**ASSIGNMENT**
Set down only the lines from the one containing "Task: Click the 7.7" through the final line of the entries below, exactly as they stand, with no pictures.

**PROVIDED RECORDS**
╭──
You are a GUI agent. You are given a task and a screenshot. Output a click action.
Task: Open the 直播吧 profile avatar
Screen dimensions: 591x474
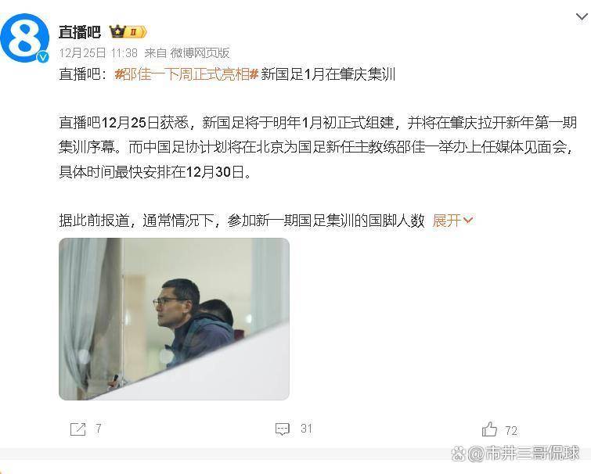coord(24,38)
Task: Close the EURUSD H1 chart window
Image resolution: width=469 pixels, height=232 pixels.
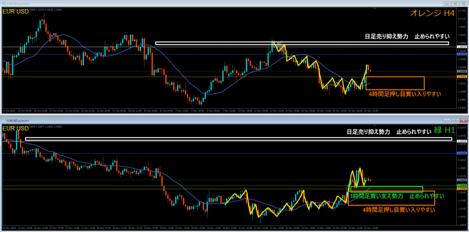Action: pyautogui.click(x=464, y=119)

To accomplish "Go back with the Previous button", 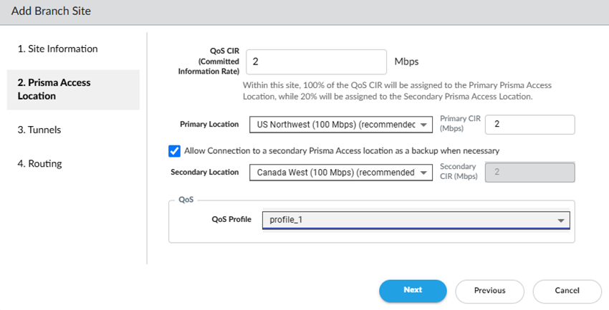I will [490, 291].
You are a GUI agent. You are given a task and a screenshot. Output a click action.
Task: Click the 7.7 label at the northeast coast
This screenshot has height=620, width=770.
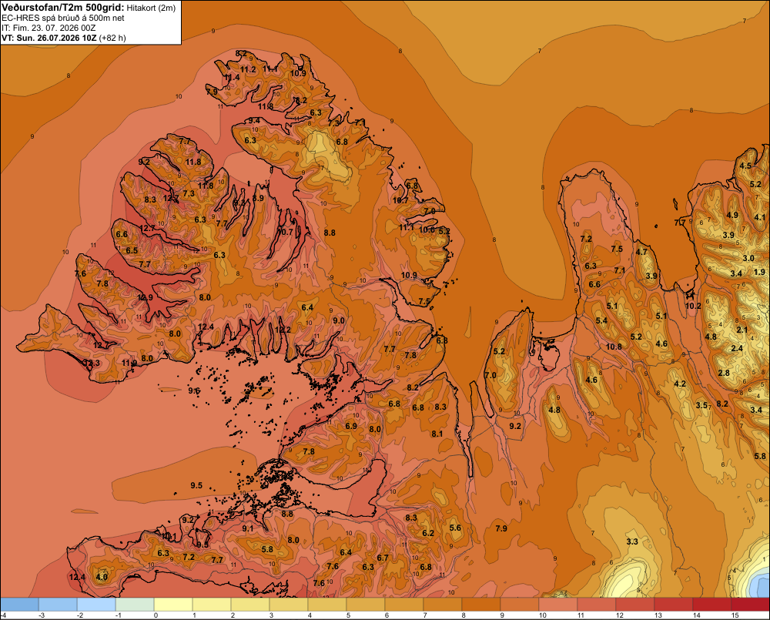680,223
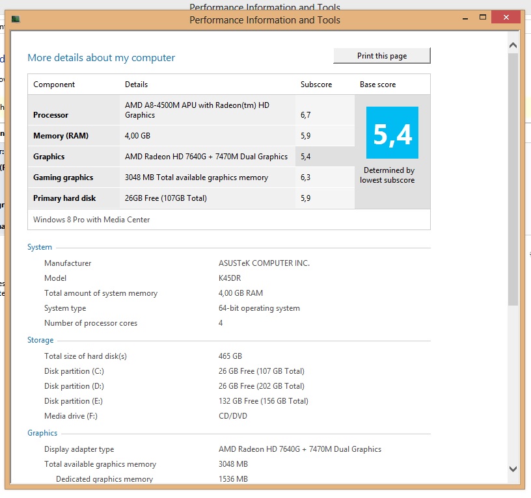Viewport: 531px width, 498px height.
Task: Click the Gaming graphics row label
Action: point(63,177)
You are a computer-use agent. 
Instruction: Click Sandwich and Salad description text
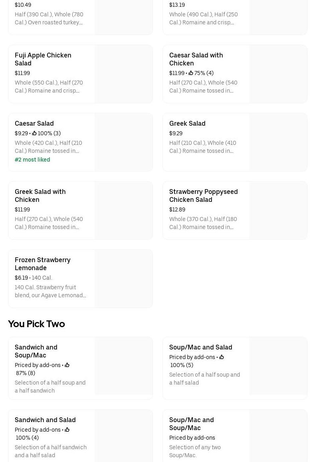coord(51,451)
╰──
**SOLVED EXERCISE**
Task: Click the 7.7 label at the northeast coast
This screenshot has height=620, width=770.
680,223
Viewport: 531px width, 498px height.
Task: Click the Gaming graphics row label
Action: point(63,177)
You are a computer-use agent. 
Instruction: Click Sandwich and Salad description text
coord(51,451)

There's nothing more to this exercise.